No, not deadlines. All writers face those. I mean personal time limits. Things like "I want to be published before I go to college!" or "I want to have a book deal before I graduate!" I once had a girl write to me because she hoped to get published for her senior project. And all I could do was write back and basically be like, "Not to be a downer, but - don't."
Time limits are a dangerous thing in publishing. Now time limits like "I must finish this draft by Tuesday" are fine, because finishing that draft is simply up to YOU and YOUR schedule and YOUR abilities. Getting a book published and on shelves is not. Setting a time frame in which it "must" happen can lead to a lot of disappointment.
A couple things to remember:
1. Publishing is slow - As I tell all the writers who want to get published in X amount of time, it doesn't happen over night. You can sell a book in 2013, and it might not be out until 2015. Some books take 18 months to publish. Others take years. And books get moved up and pushed back pretty regularly. So even if you sold a book before your personal deadline, the chances of it hitting shelves on time aren't always likely.
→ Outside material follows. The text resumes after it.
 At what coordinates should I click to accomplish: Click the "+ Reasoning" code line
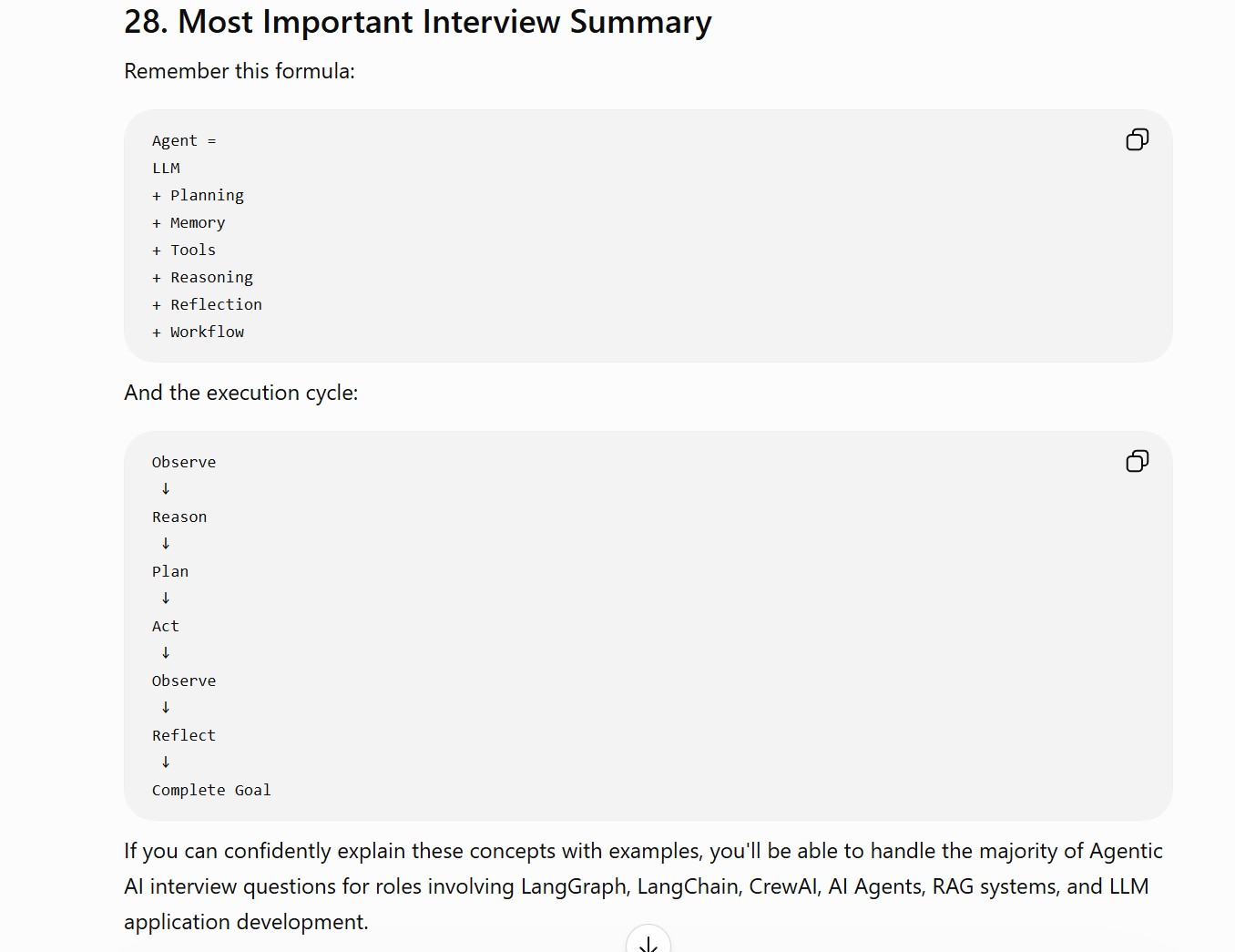[202, 277]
2. Even the best books don't get published sometimes. I know a lot of people who would take it as a personal criticism of themselves if their books didn't sell in the time frame they've established, but I'm here to tell you - that isn't fair. I've seen amazing, brilliant, wonderful books never sell. I've seen books I expected to get snatched up right away take months or years to find a 'home." This is one of the dangers of setting a time limit on getting published - this part of the industry doesn't always have to do with you or your abilities. You can write the best book int he world, and it still might take a while for it it find the right editor. These are things we, as writers, cannot control.
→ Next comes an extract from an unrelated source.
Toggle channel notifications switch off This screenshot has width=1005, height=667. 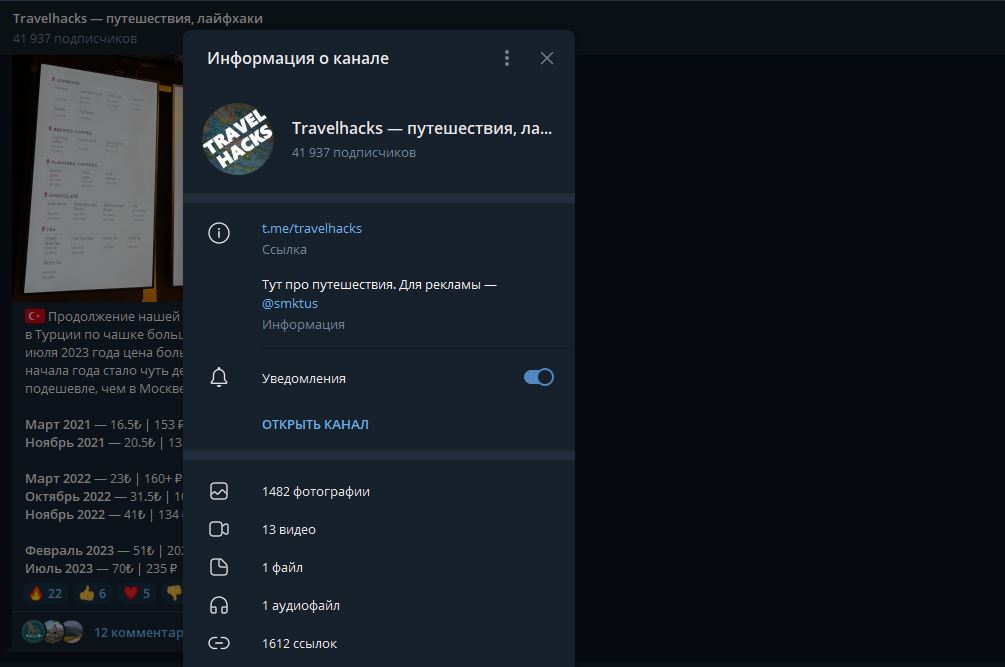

I'm all for setting goals. Personally, goal setting always helps me a lot. But time limits are dangerous little monsters when it comes to publishing. They will trip you up, knock you down, and leave you feeling disappointed. Instead, it's better to give yourself a break and know that even if you don't get published before you're 18 or 30 or whatever your goal may be, it doesn't mean you never will be. It doesn't mean you've failed in any way. Just keep writing, keep setting goals, and keep trying. Let yourself enjoy the ride, whether it happens in your desired time frame or not.
Remember, when it comes to getting published, you can only control so much. Don't judge yourself based on those parts you cannot control. Don't put time limits on those things. In the long run, you'll be glad you didn't.